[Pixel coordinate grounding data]
* * *
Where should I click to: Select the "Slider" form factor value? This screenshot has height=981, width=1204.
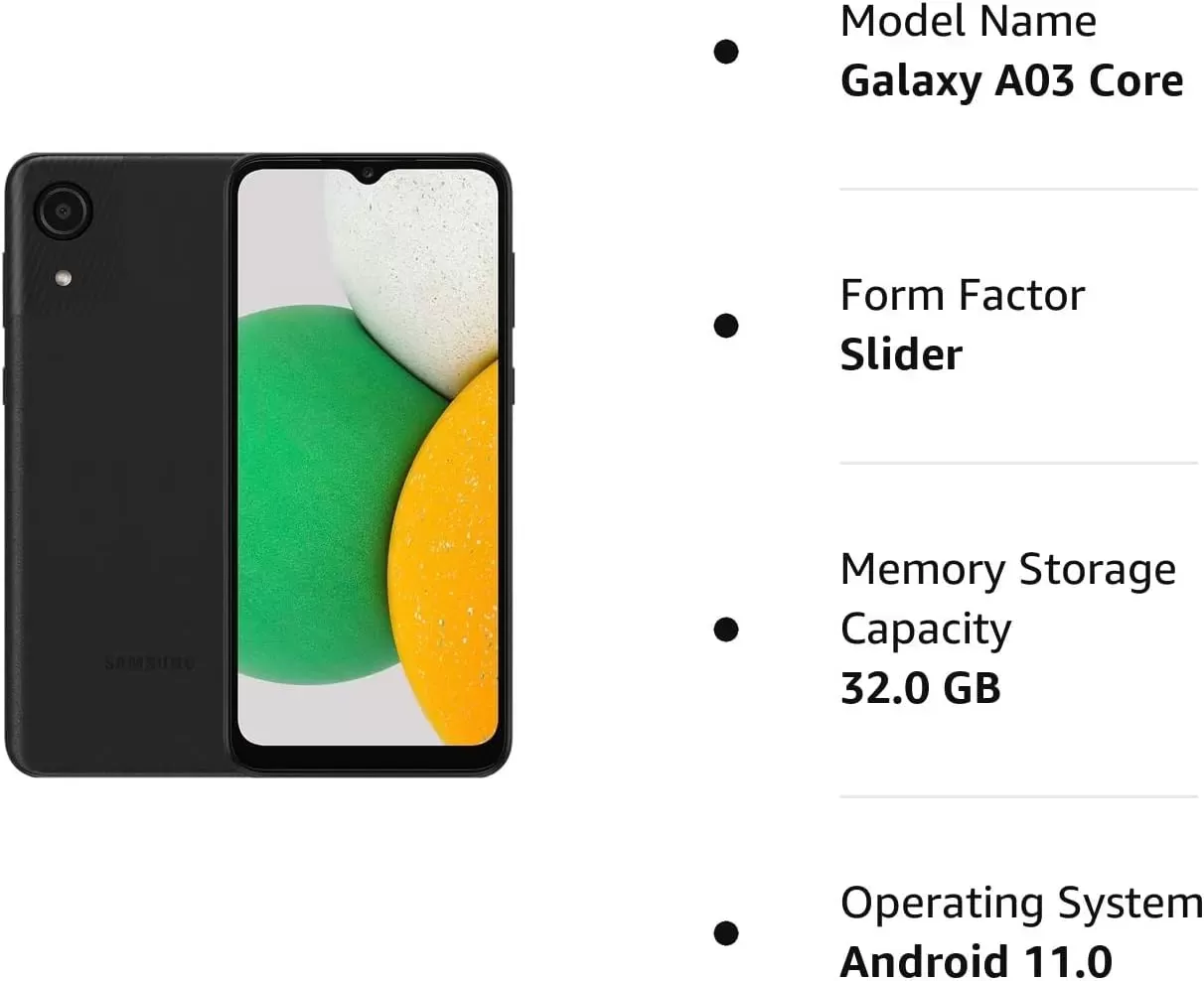(x=901, y=355)
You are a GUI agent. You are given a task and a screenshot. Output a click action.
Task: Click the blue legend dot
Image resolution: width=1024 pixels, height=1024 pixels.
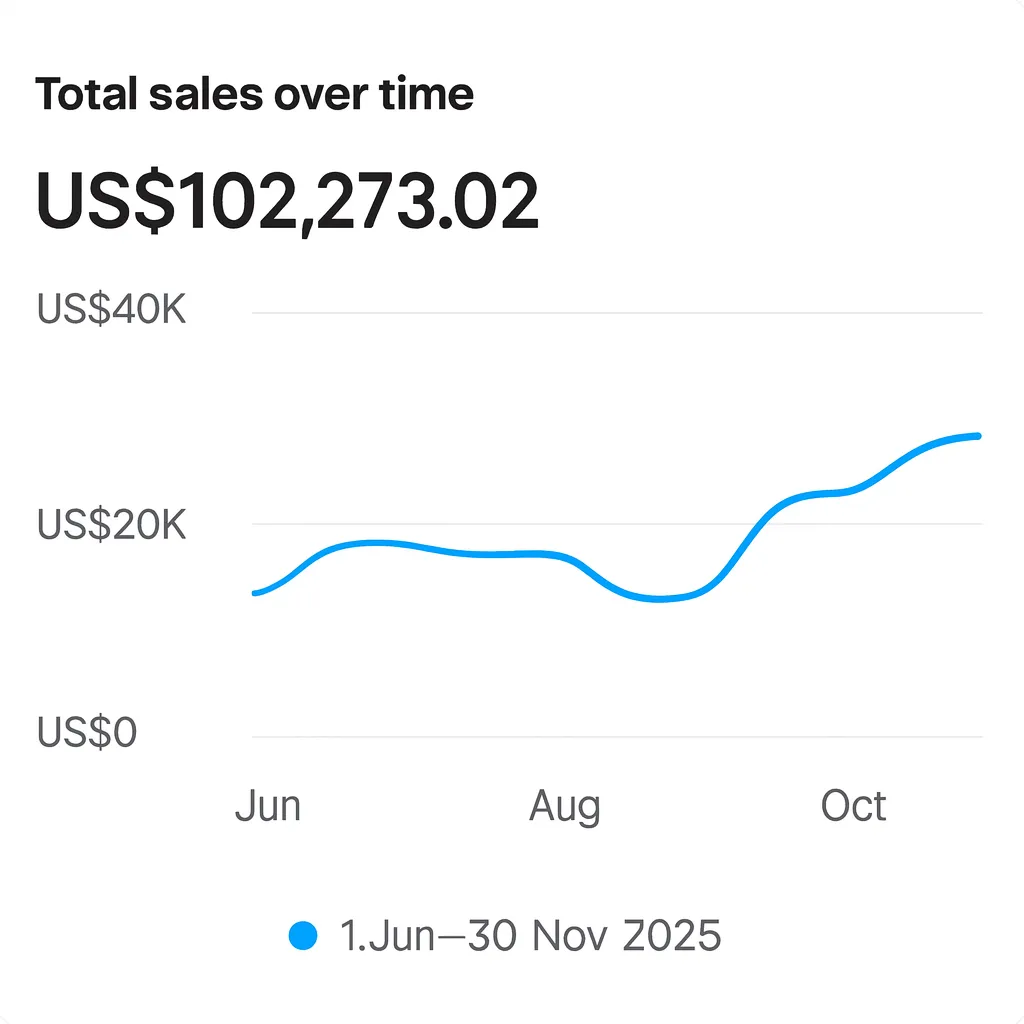coord(302,936)
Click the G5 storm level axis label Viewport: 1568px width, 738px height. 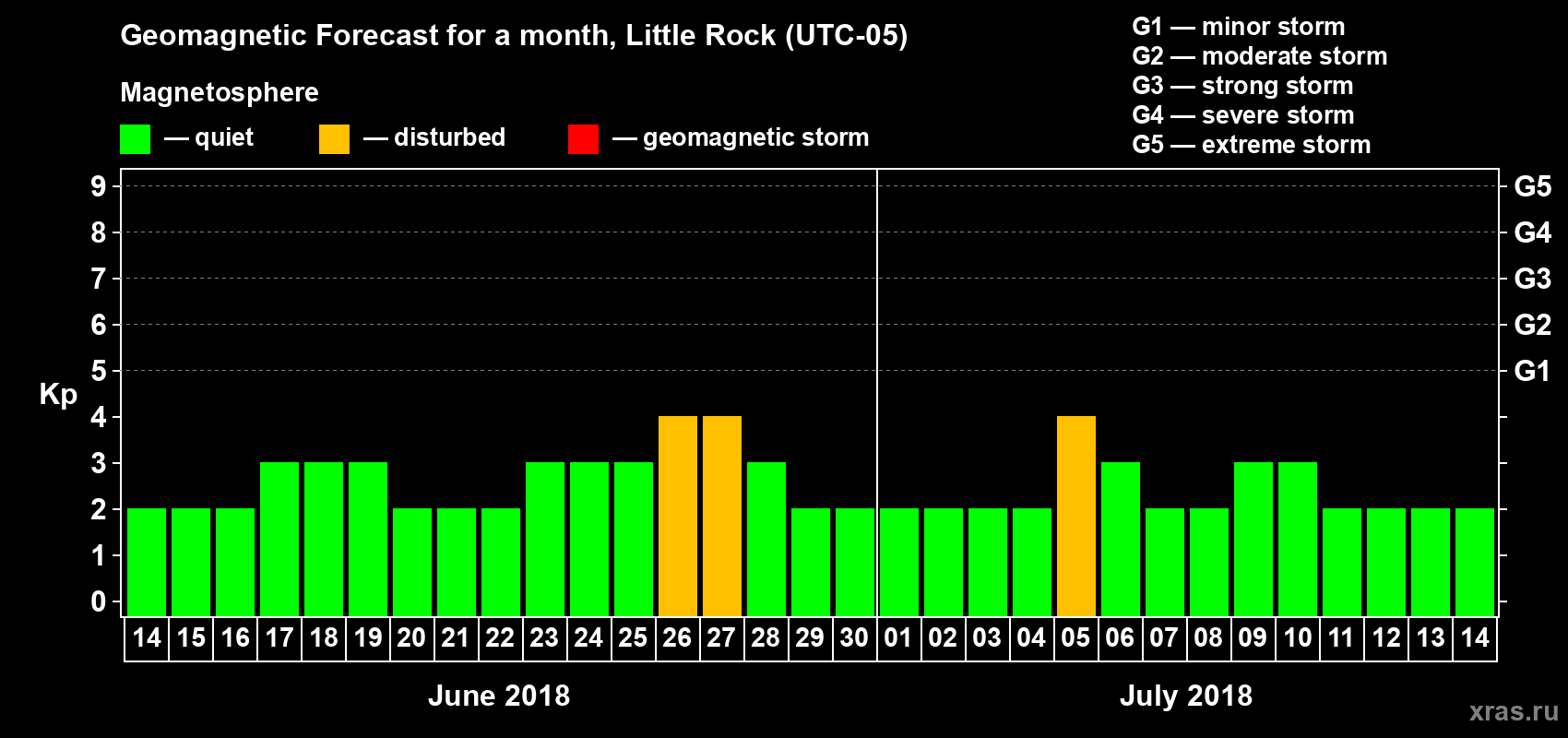coord(1532,186)
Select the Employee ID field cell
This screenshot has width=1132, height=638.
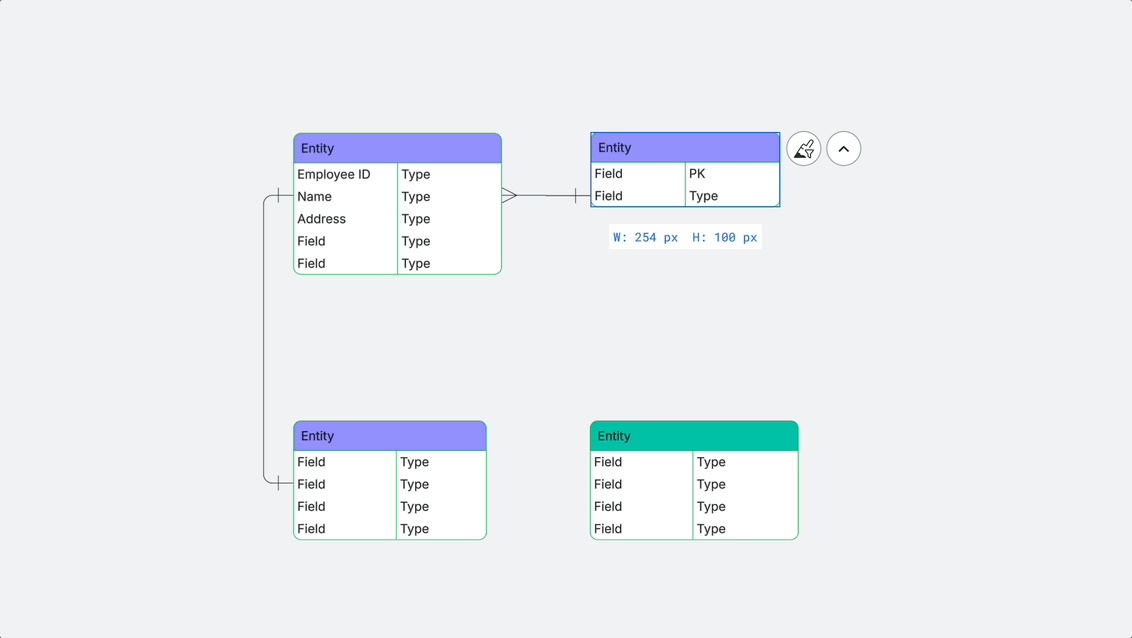pyautogui.click(x=346, y=175)
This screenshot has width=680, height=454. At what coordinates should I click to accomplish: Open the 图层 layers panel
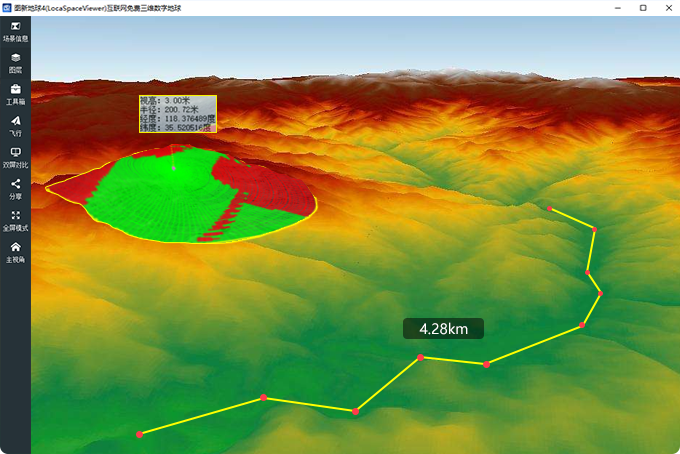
* * *
# Problem statement
The range to transcribe runs from the line holding "This screenshot has width=1132, height=638." through the final line of the data above; copy it exactly and exclude the pictures.

# Output for this task
This screenshot has width=1132, height=638.
pyautogui.click(x=346, y=175)
This screenshot has width=680, height=454. At what coordinates should I click to accomplish: Open the 图层 layers panel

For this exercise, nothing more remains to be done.